---- EXTRAIT DU TEXTE

La frontière au crépuscule - ou Chronique d'une mort annoncée

Pat Garrett et Billy le Kid s'inscrit à l'évidence dans la (grande) catégorie des westerns d'adieu au western. Cela dit, on n'a pas dit grand chose car on n'échappe pas aux stéréotypes, à deux niveaux avec Peckinpah - celui très général du western "crépusculaire", celui, propre à Peckinpah, du cinéma de la "frontière", " la prairie cadastrée, les pistes se terminant en cul-de-sac, l'avènement lugubre de la loi et de l'ordre." En réalité, derrière ces catégories très réductrices, on trouve des (grands) films dont les points de vue sont très différents, tous passionnants, Il était une fois dans l'Ouest évidemment, mais également John McCabe, et bien d'autres (L'Homme qui tua Liberty Valance, Cat Balloo ...) C'est la mise en évidence de ces différences, de ces grands écarts qui permet de percevoir l'originalité profonde du film de Peckinpah.

Par delà l'évidence apparente, l'arrivée du progrès, de la civilisation dans le monde de la barbarie (à l'ouest de la Pecos River, dont le lit est d'ailleurs presque toujours à sec), les divergences sont grandes. John McCabe n'est pas un western d'adieu (même si la nostalgie reste omniprésente, c'est toute la contradiction magnifique d'Altman, massacreur tendre) : c'est une démystification de la mythologie de l'Ouest, le héros est un antihéros (encore que ...), les exécutants, les tueurs, terrifiants, sont en réalité des employés sans états d'âme, appartenant au monde de l'entreprise, à la limite ce n'est déjà plus un western - mais une dénonciation de l'Amérique contemporaine, de ses hommes d'affaires, de sa justice et de ses politiques.

Inversement Il était une fois dans l'Ouest est un western clair, presque lisse, génialement lisse. Même si l'histoiret peut sembler complexe (essentiellement par l'imbrication de ses deux récits, la vengeance individuelle, somme toute très classique, et la transformation d'un monde par l'arrivée, via le train d'une nouvelle civilisation), le thème et les personnages sont sans ambigüité : l'unique plan d'ensemble du prologue (définitivement génial) montre le désert sans fin, mais coupé, saigné par la voie ferrée. La frontière est là, on ne peut plus marquée, et son tracé se poursuit.De même les personnages sont-ils des archétypes : le monde industriel qui débarque (Teut-teuf), le monde ancien qui va disparaître (le Cheyenne); seul le personnage de Franck / Fonda présente quelques nuances (il essaiera même de s'en expliquer, sans convaincre , de façon aussi philosophique que dérisoire en distinguant "homme" et "homme d'affaires"), il a définitivement choisi son camp, sans états d'âme.

--------
---- DONNÉES AFFICHÉES

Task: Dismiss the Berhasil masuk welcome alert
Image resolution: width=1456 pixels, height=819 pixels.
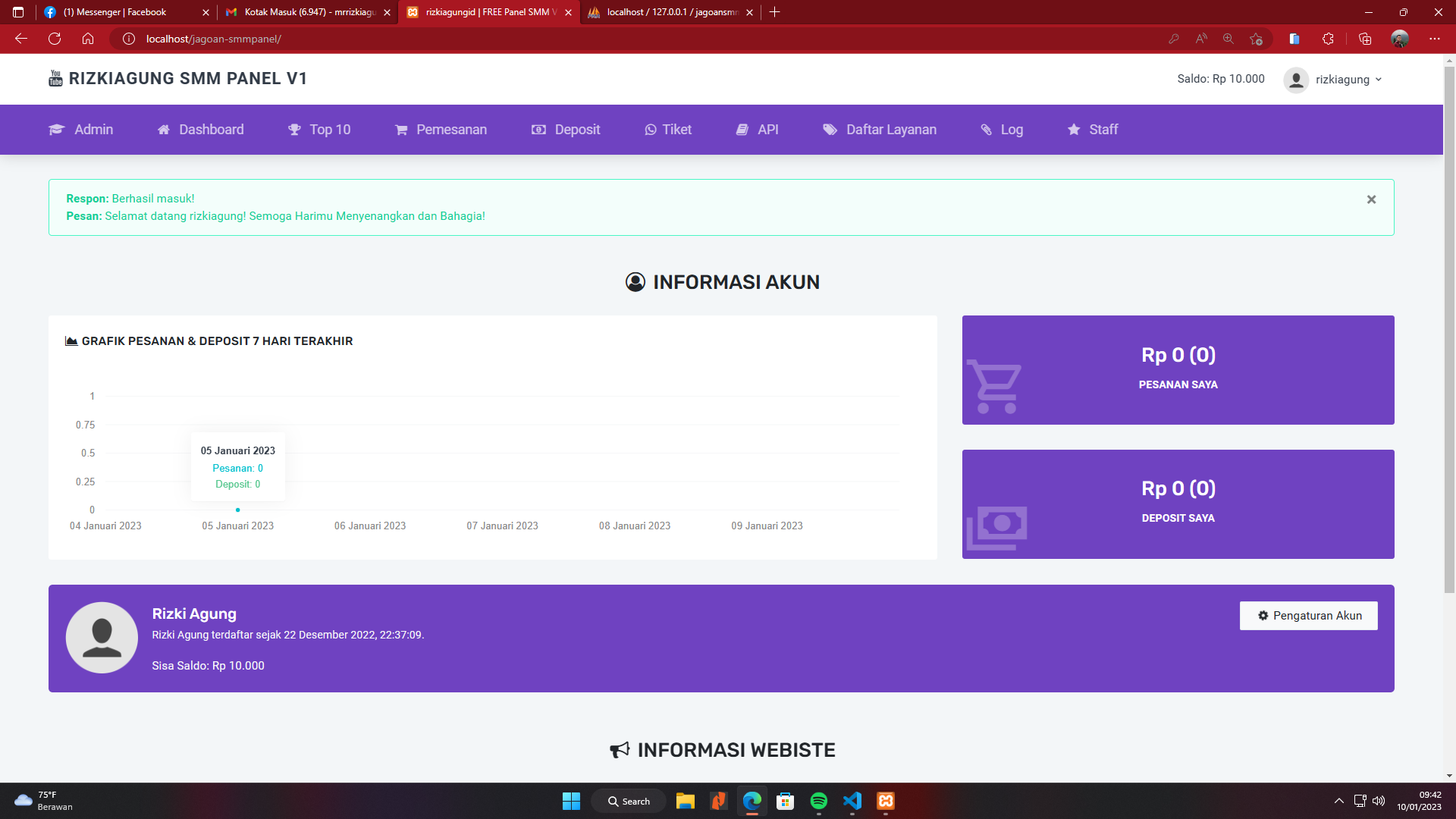Action: [x=1371, y=199]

--------

(OBJECTIF): Poursuivez la critique consacrée à Pat Garrett et Billy le Kid à partir de sa dernière phrase.

(RÉPONSE):
La situation de Pat Garrett, le transfuge, le traître est bien plus complexe. Il garde un pied dans les deux mondes - ses anciens amis qui ne comprennent pas, ses nouveaux employeurs qui ne le tiendront jamais tout à fait pour un des leurs. Et le visage de James Coburn traduit parfaitement ce mal être, entre violence, crispation et regret totalement masqué d'un passé perdu. Il est condamné lui aussi, on le sait dès le début du film.
La construction du film peut sembler très simpliste : Garrett/Coburn se déplace et le plus souvent tue des gens / Billy/Kristofferson se déplace et le plus souvent tue des gens/Garrett se déplace etc.

En réalité Garrett ne fait pas que tirer et tuer. Il rencontre aussi ses commanditaires - les politiques (Jason Robards dans un rôle totalement dissymétrique par rapport à Il était une fois dans l'Ouest), les grands fermiers qui sont évidemment bien au-dessus des politiquesf (le personnage mythique de Chisum). Dans les deux cas les rencontres sont crispées, très tendues, déplaisantes - plus encore du fait de Garrett et de son malaise que de la morgue des employeurs.

En fait les divagations distinctes des deux principaux protagonistes, qui ne font que différer l'instant où ils se rencontreront inévitablement, ne sont pas anodines, ils parcourent en fait le territoire encore mal déterminé, le monde intermédiaire, vaste et mouvant, approximatif, où la frontière n'est pas vraiment tracée. Et cela fait une grande différence avec Il était une fois dans l'Ouest. Dans ce dernier film, le bien est clairement identifié, le mal également - et lié à la civilisation en marche.C'est encore plus évident pour McCabe. Chez Peckinpah, ce monde intermédiaire est sale, crasseux, glauque, le désert est occupé par des baraquements, des chiens errants, des porcs et des volailles, des gens qui somnolent, souvent, dans l'attente de rien; de même il n'incarne aucune grande valeur, il n'y a pas de code d'honneur. Billy the Kid tire dans le dos, il triche. On songe à l'extraordinaire "duel" avec Jack Elam (également présent dans le fameux prologue d'Il était une fois dans l'Ouest, dans un rôle identique, presque identique, puisque lui aussi, dans Pat Garrett, est un transfuge de l'ancien monde, plein d'états d'âme, condamné évidemment); dans ce duel Billy abat son adversaire tout simplement parce qu'il aura triché ... plus vite que l'autre.Le duel final du film ne sera guère plus honorable. Pas plus que le personnage de Garrett, celui de Billy ne véhicule, de manière délibérée en tout cas, des valeurs positives, un code d'honneur; il n'est pas le symbole héroïque et nostalgique (il sourit le plus souvent) d'un monde en train de mourir. Sa pureté et son innocence ne tiennent qu'à sa jeunesse - et pour cette raison le choix de Kris Kristofferson est aussi judicieux , dans un registre parfaitement complémentaire, que celui de Coburn.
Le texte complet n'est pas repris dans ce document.